* **AIM OF THE EXERCISE**: Convert every line of the listing below into a numbered list, leaving out the blank lines.

* **PROVIDED RECORDS**:
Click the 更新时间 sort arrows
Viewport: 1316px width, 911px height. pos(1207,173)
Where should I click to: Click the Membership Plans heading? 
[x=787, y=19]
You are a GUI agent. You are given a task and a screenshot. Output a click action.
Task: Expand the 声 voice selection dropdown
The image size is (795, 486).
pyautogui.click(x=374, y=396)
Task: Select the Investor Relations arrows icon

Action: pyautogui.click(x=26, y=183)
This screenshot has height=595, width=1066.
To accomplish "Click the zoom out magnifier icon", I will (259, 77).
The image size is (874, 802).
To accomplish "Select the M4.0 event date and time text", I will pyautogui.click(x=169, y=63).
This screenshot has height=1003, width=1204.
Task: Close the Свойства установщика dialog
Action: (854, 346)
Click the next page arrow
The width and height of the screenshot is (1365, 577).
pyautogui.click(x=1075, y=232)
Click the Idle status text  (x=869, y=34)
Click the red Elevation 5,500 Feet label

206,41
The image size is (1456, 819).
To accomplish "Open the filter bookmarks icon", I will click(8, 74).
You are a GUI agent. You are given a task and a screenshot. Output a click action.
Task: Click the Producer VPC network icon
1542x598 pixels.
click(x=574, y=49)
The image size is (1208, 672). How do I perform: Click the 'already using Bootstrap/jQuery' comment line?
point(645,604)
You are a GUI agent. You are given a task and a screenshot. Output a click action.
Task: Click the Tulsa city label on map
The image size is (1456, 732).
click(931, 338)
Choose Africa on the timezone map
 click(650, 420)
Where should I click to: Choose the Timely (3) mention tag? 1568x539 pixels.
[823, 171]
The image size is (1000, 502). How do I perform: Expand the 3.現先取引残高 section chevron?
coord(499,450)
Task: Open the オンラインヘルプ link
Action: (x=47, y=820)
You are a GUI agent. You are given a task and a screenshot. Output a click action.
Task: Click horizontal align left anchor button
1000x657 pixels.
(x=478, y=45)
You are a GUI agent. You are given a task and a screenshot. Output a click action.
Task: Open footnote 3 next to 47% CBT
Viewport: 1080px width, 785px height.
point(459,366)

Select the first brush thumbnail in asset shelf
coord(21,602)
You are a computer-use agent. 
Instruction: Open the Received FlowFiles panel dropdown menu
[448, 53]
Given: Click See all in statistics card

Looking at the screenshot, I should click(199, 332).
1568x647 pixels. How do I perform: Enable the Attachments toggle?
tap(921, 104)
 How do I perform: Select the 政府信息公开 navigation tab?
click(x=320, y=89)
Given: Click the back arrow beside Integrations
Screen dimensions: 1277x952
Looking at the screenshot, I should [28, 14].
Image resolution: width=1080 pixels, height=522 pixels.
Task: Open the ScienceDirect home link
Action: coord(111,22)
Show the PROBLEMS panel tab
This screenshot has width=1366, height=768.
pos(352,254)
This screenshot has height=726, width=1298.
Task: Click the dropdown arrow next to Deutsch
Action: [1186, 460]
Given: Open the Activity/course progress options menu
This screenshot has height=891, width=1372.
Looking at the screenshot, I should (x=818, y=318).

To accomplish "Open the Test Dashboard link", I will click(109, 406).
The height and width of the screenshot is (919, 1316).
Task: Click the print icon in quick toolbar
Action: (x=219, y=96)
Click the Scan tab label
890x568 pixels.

* **THE COMPLETED TASK**:
1. Click the 更新时间 sort arrows
2. Viewport: 1316px width, 911px height. pos(1207,173)
3. Where should I click to: Click the Membership Plans heading? 
4. [x=787, y=19]
5. You are a GUI agent. You are given a task and a screenshot. Output a click action.
6. Task: Expand the 声 voice selection dropdown
7. The image size is (795, 486).
8. pyautogui.click(x=374, y=396)
9. Task: Select the Investor Relations arrows icon
10. Action: pyautogui.click(x=26, y=183)
11. This screenshot has height=595, width=1066.
12. To accomplish "Click the zoom out magnifier icon", I will (259, 77).
13. The image size is (874, 802).
14. To accomplish "Select the M4.0 event date and time text", I will pyautogui.click(x=169, y=63).
15. This screenshot has height=1003, width=1204.
16. Task: Close the Свойства установщика dialog
17. Action: (854, 346)
18. Click the next page arrow
19. The width and height of the screenshot is (1365, 577).
20. pyautogui.click(x=1075, y=232)
21. Click the Idle status text  (x=869, y=34)
22. Click the red Elevation 5,500 Feet label
23. 206,41
24. The image size is (1456, 819).
25. To accomplish "Open the filter bookmarks icon", I will click(8, 74).
26. You are a GUI agent. You are given a task and a screenshot. Output a click action.
27. Task: Click the Producer VPC network icon
28. 1542x598 pixels.
29. click(x=574, y=49)
30. The image size is (1208, 672). How do I perform: Click the 'already using Bootstrap/jQuery' comment line?
31. point(645,604)
32. You are a GUI agent. You are given a task and a screenshot. Output a click action.
33. Task: Click the Tulsa city label on map
34. The image size is (1456, 732).
35. click(931, 338)
36. Choose Africa on the timezone map
37.  click(650, 420)
38. Where should I click to: Choose the Timely (3) mention tag? 1568x539 pixels.
39. [823, 171]
40. The image size is (1000, 502). How do I perform: Expand the 3.現先取引残高 section chevron?
41. coord(499,450)
42. Task: Open the オンラインヘルプ link
43. Action: (x=47, y=820)
44. You are a GUI agent. You are given a task and a screenshot. Output a click action.
45. Task: Click horizontal align left anchor button
46. 1000x657 pixels.
47. (x=478, y=45)
48. You are a GUI agent. You are given a task and a screenshot. Output a click action.
49. Task: Open footnote 3 next to 47% CBT
50. Viewport: 1080px width, 785px height.
51. point(459,366)
52. Select the first brush thumbnail in asset shelf
53. coord(21,602)
54. You are a computer-use agent. 
55. Instruction: Open the Received FlowFiles panel dropdown menu
56. [448, 53]
57. Given: Click See all in statistics card
58. Looking at the screenshot, I should click(199, 332).
59. 1568x647 pixels. How do I perform: Enable the Attachments toggle?
60. tap(921, 104)
61.  How do I perform: Select the 政府信息公开 navigation tab?
62. click(x=320, y=89)
63. Given: Click the back arrow beside Integrations
64. Screen dimensions: 1277x952
65. Looking at the screenshot, I should [28, 14].
66. Image resolution: width=1080 pixels, height=522 pixels.
67. Task: Open the ScienceDirect home link
68. Action: coord(111,22)
69. Show the PROBLEMS panel tab
70. This screenshot has width=1366, height=768.
71. pos(352,254)
72. This screenshot has height=726, width=1298.
73. Task: Click the dropdown arrow next to Deutsch
74. Action: [1186, 460]
75. Given: Open the Activity/course progress options menu
76. This screenshot has height=891, width=1372.
77. Looking at the screenshot, I should (x=818, y=318).
78. To accomplish "Open the Test Dashboard link", I will click(109, 406).
79. The height and width of the screenshot is (919, 1316).
80. Task: Click the print icon in quick toolbar
81. Action: (x=219, y=96)
82. Click the Scan tab label
83. 890x568 pixels.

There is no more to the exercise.